**EXTRAIT DU DOCUMENT**
<<<<

Qu’il s’agisse de la Turquie, de l’Iran comme du Sénégal, l’énonciation de la politique s’est opérée sur le mode d’une « synergie » entre islam et République, et non sur la base de leur opposition radicale dont Moustapha Kemal serait l’artisan modèle. Contrairement à la suggestion du doyen Amady Aly Dieng, le débat autour des rapports entre politique et religion se caractérise par une pauvreté que les médias privés peinent à vouloir combler. Et la proposition du Professeur Souleymane Bachir Diop,

faisant écho à celle de Régis Debray, d’enseigner les religions, est loin de rencontrer l’enthousiasme de nos autorités. Il serait pourtant regrettable que cette initiative soit laissée à l’appréciation unique des institutions académiques à l’instar du projet du Recteur de l’Université de Saint-Louis. Un débat inclusif est nécessaire avant toute mesure allant dans le sens d’introduire ce type de formation dans les programmes d’études. D’ailleurs le retard apporté au démarrage des cours à l’université de Saint-Louis s’expliquerait par les dissonances sur le contenu réel des enseignements.

La contre-offensive réformiste, si timide soit-elle, pourrait faire l’objet de sérieuses controverses par les débats que ses militants seront amenés à susciter au niveau du parlement. Leur présence dans une institution pourra cristalliser un ensemble de demandes à orientation religieuse. Cette contribution s’inscrit dans une perspective de banalisation de « l’islam politique » qu’une certaine élite occidentalisée soupçonne injustement de mettre en péril les principes de la République. L’arrivée au pouvoir des partis islamistes à l’issue d’élections libres en Tunisie, au Maroc, en Egypte et, avant, en Palestine, n’y changera peut être pas grand-chose. Cette crainte est d’autant plus infondée que les réformistes sénégalais évoluent dans un contexte qui ne leur impose pas le rapport tendu que les régimes autoritaires arabes ont entretenu vis-à-vis à des islamistes. L’épouvantail laïc est sans nul doute l’obstacle le plus difficile à surmonter à cause des amalgames de part et d’autre. Comme le regrette le professeur Tareq Ramadan, religieux et laïcs font curieusement bloc pour indiquer que l’islam ne sépare pas les pouvoirs spirituel et temporel. Il convient de les renvoyer dos à dos en nuançant, d’une part, le propos des premiers et, d’autre part, en récusant la conception unidimensionnelle que les seconds ont de la laïcité. En effet, si le message islamique incline à soumettre la vie entière de ses fidèles à Allah, il n’en distingue pas moins ce qui relève du culte de ce qui ressort des relations sociales et politiques. Ce dernier chapitre obéit aux principes généraux de l’éthique qui constitue à bien des égards le patrimoine de toute l’humanité. Pour ce qui concerne la laïcité, beaucoup parlent du modèle français en faisant abstraction des autres expériences européennes ou américaines. Nous sommes loin de penser qu’il y a autant de laïcités que de pays, mais il est tout de même évident que ces derniers aménagent de manière particulière les rapports entre ces deux instances. Contrairement à la France, la religion musulmane, au-delà du fait qu’elle soit la religion de la majorité des citoyens sénégalais, constitue un élément fondateur de notre nation.

>>>>

**DONNÉES FOURNIES**
<<<<

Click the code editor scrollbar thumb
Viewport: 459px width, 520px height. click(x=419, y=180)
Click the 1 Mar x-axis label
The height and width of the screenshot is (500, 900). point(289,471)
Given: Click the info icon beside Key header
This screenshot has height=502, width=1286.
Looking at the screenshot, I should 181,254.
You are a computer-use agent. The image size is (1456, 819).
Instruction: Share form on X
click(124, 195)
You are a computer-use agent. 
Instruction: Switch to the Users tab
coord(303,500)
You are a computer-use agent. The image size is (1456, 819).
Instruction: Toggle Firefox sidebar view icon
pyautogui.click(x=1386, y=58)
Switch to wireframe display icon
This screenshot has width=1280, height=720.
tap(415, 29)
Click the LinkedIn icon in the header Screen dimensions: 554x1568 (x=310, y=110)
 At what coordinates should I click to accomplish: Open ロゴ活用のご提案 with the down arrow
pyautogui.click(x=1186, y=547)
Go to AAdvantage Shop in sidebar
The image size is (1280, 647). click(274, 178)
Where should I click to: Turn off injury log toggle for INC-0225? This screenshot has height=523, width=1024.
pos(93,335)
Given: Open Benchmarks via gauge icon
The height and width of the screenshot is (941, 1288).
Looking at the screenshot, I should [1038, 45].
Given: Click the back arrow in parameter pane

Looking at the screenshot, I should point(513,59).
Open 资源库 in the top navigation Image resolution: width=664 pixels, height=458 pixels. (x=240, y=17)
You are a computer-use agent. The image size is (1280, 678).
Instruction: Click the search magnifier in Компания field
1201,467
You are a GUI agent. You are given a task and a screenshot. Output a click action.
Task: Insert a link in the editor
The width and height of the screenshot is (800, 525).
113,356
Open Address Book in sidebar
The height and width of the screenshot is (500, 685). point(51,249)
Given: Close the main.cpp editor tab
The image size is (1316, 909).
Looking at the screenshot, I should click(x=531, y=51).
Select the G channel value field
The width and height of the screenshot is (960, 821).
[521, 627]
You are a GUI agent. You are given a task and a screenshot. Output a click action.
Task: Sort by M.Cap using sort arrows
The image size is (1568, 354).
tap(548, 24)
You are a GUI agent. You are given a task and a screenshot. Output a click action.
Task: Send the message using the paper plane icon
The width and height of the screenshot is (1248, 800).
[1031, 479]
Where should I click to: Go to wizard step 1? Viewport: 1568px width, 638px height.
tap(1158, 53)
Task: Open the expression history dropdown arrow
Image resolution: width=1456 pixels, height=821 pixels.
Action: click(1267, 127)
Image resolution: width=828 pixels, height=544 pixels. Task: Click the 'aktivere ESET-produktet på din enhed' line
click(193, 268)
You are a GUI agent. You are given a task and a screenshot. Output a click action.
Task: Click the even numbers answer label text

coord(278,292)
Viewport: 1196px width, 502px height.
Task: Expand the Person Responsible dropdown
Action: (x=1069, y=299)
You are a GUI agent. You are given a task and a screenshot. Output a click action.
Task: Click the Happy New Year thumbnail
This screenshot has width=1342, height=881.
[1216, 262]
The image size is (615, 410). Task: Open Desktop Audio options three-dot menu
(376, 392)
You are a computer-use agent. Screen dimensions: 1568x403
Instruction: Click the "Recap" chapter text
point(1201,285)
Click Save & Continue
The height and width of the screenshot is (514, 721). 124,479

>>>>

**BUT DE L'EXERCICE**
Pour chaque affirmation ci-dessous, dites par oui ou par non si elle concorde avec l'extrait sur l'islam et la politique au Sénégal, en citant les mots de l'extrait qui tranchent.
1. Les autorités accueillent avec enthousiasme la proposition d'enseigner les religions.
2. D'après l'extrait, le message islamique distingue le culte des relations sociales et politiques.
3. Le retard du démarrage des cours à l'université de Saint-Louis s'expliquerait par des désaccords sur le contenu des enseignements.

**RÉPONSE ATTENDUE**
1. Non : « est loin de rencontrer l’enthousiasme de nos autorités ».
2. Oui : « il n’en distingue pas moins ce qui relève du culte de ce qui ressort des relations sociales et politiques ».
3. Oui : « s’expliquerait par les dissonances sur le contenu réel des enseignements ».